El fiscal especializado en Crímenes de Lesa Humanidad, Ricardo Perciballe, cuestionó la falta de acuerdos para designar un fiscal de Corte titular, situación que se agrava porque la fiscal subrogante, Mónica Ferrero, se encuentra “enfrentada con el gremio” y carece de “respaldo político como corresponde constitucionalmente”. “Ese me parece que es el gran problema que tenemos los fiscales y que tiene el país, porque este es un tema de deterioro de una institución importante”, dijo en Panorama informativo de la diaria Radio, y consideró que “lo que está claro acá es que no hay un interés [del sistema político] en que haya una Fiscalía fuerte”.
En relación con los dichos de Ferrero ante la Comisión de Presupuesto integrada con Hacienda del Senado, donde comparó la labor de los fiscales Alejandro Machado y Gilberto Rodríguez, Perciballe señaló que le parece “perfecto” que exista un control de su parte y “correctísimo” que “haya pedidos de informes, haya eventualmente investigaciones y que haya sanciones si alguien está actuando mal”. No obstante, lo incorrecto, según su parecer, es que Ferrero “hable mal de colegas que están en cargos importantes”, y, sobre los señalamientos directos al trabajo de su fiscalía, diga que “tiene poco trabajo”, lo que consideró que es “un disparate”.
Perciballe remarcó que por el nuevo Código del Proceso Penal la fiscalía que encabeza tiene 25 investigaciones en diferentes etapas, y por el código viejo, unas “100 o 120”, aunque es difícil precisarlo porque hay 14 personas prófugas que acumulan varias causas, aclaró.
“Lo que no dice la fiscal de Corte, y eso es lo grave, es lo que significa cada una de estas causas”, afirmó Perciballe. A modo de ejemplo, apuntó que la causa por el Plan Cóndor implica “12 homicidios, dos desapariciones forzadas y más de 70 víctimas por privación de la libertad” y una carpeta investigativa de 283 gigabytes, con “125.000 archivos”, mientras que la acusación “es de 331 hojas”. En ese sentido, cuestionó que se hable “con esa liviandad” en el Senado.
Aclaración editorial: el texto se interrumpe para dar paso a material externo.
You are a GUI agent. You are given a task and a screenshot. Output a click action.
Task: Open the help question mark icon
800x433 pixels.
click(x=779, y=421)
Perciballe se detuvo en el hecho de que Ferrero trasladó temporalmente a la fiscal adscripta Natalia Denegri, “que precisamente lleva la causa del Plan Cóndor”, y que para la semana próxima está previsto el traslado de otra funcionaria, la doctora Gisel Lluveras, a una fiscalía de Flagrancia; todo esto en la previa de la visita de la Corte Interamericana de Derechos Humanos, que vendrá a controlar el cumplimiento de la sentencia Maidanik versus Uruguay, “que obliga al Estado uruguayo a fortalecer la Fiscalía”. Por el contrario, señaló Perciballe, “esto es un claro debilitamiento”, por lo cual, “la fiscal de Corte está violando una sentencia de la Corte Interamericana”, advirtió.
El fiscal lamentó que en la Fiscalía General de la Nación no haya un líder, dado que en cualquier organización “siempre es bueno tener un jerarca firme, decidido y que tenga mirada de proyección a mediano y largo plazo”, por lo que consideró que se encuentran “a la deriva” y no tienen “respaldo” por parte de la jerarca, sino que persiste una situación de “enfrentamiento”. “Sin una cabeza adecuada, sin recursos, sin apoyo, es muy difícil trabajar así”, indicó.
También descartó que Ferrero sea “la única que brinda las garantías” para estar en ese cargo, como han alegado desde la oposición, porque, a su entender, hay varios fiscales que “podrían estar al frente de la Fiscalía de Corte” y contar con el apoyo del gremio. En esa línea, dijo que el tema es “ideológico” y que “cada cual quiere tener su fiscal de Corte”, pero aseveró que “hay nombres que perfectamente tienen el consenso de todos”, y reafirmó que decir que Ferrero es la única que brinda las garantías “es un insulto a todos” los demás.